-- Required action --
Could you copy exactly the lines from the one containing "Click the plus" through the last line of the records below, and nothing else?

----

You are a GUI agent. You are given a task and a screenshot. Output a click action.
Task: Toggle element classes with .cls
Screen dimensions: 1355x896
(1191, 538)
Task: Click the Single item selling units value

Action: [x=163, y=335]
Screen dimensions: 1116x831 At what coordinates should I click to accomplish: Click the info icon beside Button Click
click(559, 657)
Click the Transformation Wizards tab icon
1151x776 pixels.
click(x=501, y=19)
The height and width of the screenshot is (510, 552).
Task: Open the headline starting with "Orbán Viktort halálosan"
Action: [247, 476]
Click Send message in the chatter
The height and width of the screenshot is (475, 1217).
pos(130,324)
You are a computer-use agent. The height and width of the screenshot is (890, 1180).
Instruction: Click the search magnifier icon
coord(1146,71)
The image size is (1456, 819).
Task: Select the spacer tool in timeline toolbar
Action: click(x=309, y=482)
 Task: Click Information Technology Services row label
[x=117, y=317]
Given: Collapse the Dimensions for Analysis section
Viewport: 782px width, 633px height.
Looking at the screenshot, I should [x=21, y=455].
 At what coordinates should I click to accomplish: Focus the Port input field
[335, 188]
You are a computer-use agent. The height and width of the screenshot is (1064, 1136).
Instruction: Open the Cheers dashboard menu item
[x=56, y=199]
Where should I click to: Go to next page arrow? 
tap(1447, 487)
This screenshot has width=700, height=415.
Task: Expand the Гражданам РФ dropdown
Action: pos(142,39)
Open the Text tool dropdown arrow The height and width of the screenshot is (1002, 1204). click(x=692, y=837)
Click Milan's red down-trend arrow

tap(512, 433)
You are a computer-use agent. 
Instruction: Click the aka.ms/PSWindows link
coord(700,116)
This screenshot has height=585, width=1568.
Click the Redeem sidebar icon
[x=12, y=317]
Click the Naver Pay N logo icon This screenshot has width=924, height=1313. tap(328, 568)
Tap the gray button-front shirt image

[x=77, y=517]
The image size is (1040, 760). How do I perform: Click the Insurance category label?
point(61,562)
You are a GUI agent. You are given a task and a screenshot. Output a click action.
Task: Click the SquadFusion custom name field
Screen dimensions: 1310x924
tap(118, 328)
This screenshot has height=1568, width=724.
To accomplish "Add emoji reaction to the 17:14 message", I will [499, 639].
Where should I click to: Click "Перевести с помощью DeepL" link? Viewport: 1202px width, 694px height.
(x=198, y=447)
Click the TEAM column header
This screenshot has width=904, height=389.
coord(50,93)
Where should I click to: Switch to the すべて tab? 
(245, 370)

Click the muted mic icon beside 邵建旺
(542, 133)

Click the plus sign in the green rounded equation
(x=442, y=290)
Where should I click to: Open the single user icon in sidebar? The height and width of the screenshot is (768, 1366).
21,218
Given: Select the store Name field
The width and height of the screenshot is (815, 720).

----

-- Your response --
Click the plus sign in the green rounded equation
(x=442, y=290)
Where should I click to: Open the single user icon in sidebar? The height and width of the screenshot is (768, 1366).
21,218
Given: Select the store Name field
The width and height of the screenshot is (815, 720).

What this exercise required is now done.